Menhut juga mengklaim bahwa capaian penyerapan emisi gas rumah kaca dari sektor kehutanan dan lahan gambut hingga akhir tahun 2012 telah mencapai 489.000 juta ton CO2e atau setara dengan 16,57% dari target 26% (767.000 juta ton CO2e) yang ingin dicapai pada tahun 2020, sesuai janji Presiden Susilo Bambang Yudhoyono di forum internasional.

Kebijakan Moratorium atau penundaan pemberian ijin baru di hutan alam primer dan lahan gambut difokuskan agar kawasan hutan tidak lagi dieksploitasi.  Selanjutnya, investasi sektor kehutanan akan diarahkan kepada di lahan-lahan hutan yang kritis dan terdegradasi.
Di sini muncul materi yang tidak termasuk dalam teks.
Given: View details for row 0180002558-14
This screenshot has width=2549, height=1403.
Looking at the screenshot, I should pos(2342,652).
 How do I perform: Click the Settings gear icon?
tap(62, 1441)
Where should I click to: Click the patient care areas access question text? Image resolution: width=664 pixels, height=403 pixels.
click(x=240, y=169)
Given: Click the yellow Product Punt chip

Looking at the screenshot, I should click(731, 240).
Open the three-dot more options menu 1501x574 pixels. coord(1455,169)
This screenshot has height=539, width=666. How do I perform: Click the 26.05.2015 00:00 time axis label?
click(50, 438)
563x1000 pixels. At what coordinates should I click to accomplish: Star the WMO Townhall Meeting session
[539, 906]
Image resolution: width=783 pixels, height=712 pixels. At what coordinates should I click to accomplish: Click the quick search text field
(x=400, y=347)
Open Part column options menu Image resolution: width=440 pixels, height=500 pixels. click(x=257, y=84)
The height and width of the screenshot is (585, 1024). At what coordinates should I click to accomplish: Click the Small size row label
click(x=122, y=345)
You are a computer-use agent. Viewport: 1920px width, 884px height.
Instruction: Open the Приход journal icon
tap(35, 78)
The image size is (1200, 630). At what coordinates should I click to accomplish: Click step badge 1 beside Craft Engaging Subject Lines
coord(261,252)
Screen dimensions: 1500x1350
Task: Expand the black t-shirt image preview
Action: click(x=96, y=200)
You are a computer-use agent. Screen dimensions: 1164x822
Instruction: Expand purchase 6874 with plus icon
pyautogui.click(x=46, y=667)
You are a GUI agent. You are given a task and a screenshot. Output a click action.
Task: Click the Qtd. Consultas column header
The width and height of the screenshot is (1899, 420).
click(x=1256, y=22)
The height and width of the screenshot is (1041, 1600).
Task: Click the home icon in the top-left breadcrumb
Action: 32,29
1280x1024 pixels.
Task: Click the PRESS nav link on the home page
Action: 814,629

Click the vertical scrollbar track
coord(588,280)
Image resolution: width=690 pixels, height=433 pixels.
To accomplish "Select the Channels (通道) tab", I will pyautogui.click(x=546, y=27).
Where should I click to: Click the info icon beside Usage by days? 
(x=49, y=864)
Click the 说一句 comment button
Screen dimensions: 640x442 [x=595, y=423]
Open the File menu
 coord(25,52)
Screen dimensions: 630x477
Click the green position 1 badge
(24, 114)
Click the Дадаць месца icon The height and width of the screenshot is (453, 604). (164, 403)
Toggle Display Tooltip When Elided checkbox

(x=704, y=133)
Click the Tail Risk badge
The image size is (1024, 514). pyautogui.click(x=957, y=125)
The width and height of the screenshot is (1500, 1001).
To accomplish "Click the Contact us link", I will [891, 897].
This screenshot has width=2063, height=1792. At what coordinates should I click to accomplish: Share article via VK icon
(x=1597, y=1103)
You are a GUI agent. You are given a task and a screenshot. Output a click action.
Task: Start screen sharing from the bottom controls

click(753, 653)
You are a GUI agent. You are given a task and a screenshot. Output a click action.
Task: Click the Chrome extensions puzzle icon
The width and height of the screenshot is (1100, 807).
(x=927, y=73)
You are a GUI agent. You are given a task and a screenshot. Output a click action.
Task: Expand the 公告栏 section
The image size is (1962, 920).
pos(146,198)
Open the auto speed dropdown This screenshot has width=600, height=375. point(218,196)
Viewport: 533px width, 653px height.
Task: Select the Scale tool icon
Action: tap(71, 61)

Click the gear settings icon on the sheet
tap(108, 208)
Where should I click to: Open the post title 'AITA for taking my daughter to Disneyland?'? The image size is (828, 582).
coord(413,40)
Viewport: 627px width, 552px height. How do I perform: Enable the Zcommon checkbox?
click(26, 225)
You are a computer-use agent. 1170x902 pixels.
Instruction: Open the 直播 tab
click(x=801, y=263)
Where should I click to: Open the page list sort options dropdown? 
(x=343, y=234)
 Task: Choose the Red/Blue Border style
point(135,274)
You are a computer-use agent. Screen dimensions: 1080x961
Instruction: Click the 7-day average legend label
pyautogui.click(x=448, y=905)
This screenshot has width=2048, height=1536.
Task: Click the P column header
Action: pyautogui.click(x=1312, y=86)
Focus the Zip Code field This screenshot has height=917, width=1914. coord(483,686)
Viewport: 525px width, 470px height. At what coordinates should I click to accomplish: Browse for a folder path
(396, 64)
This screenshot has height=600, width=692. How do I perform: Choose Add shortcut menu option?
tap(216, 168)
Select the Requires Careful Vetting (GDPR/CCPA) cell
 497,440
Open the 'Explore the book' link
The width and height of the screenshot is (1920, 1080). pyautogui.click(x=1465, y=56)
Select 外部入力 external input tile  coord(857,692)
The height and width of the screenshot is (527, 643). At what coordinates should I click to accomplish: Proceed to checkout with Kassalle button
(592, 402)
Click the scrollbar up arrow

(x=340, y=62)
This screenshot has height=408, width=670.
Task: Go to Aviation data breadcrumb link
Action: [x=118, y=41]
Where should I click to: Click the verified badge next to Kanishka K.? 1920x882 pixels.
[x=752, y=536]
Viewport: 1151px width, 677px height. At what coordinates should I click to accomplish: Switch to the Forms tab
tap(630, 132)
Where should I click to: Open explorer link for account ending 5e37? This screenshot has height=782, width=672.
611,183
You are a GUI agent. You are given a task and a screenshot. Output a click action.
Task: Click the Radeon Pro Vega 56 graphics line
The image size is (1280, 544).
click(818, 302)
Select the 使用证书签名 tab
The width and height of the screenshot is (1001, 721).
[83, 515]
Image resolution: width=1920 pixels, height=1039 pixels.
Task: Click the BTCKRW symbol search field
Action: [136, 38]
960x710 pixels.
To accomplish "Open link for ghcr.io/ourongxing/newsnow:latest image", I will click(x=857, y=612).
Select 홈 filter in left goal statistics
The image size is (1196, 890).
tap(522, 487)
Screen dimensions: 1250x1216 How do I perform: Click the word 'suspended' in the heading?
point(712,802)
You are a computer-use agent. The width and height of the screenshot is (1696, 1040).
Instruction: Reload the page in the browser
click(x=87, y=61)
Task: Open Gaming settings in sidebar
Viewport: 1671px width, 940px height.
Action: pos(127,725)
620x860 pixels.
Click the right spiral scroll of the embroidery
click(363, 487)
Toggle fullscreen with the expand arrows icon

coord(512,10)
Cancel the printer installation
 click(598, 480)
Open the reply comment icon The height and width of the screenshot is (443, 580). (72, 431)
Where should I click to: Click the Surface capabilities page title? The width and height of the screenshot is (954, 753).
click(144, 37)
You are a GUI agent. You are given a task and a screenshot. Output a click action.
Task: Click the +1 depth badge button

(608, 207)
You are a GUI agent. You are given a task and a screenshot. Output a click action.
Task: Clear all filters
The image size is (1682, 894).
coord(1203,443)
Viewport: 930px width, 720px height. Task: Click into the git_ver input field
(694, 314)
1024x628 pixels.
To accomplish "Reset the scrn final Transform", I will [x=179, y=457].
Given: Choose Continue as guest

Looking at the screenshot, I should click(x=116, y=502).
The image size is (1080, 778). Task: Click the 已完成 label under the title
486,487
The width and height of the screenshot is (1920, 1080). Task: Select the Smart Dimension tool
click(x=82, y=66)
Industri yang akan dikembangkan di kawasan hutan yang rusak adalah ijin usaha pemanfaatan hasil hutan kayu di hutan alam, hutan tanaman, industri perkayuan, perkebunan dan pertambangan.  Sedangkan di hutan alam primer yang di moratorium investasi akan diarahkan kepada jasa lingkungan hutan seperti ekowisata, jasa tata air, jasa keanekaragaman hayati, dan jasa penyimpanan dan penyerapan karbon.

Moratorium Belum Efektif

Yuyun Indradi, juru kampanye hutan Greenpeace menyatakan bahwa moratorium selama ini belum berjalan efektif karena masih terdapat dampak moratorium  bagi hak tenurial masyarakat adat.  “Masih terjadi ketidakpastian, ketimpangan dan tumpang tindih klaim penguasaan kawasan hutan yang menghambat pencapaian dan keadilan dalam pengelolaan hutan.  Kami mendukung perpanjangan moratorium yang bukan berdasarkan batas waktu, tetapi berdasarkan capaian,” ujarnya.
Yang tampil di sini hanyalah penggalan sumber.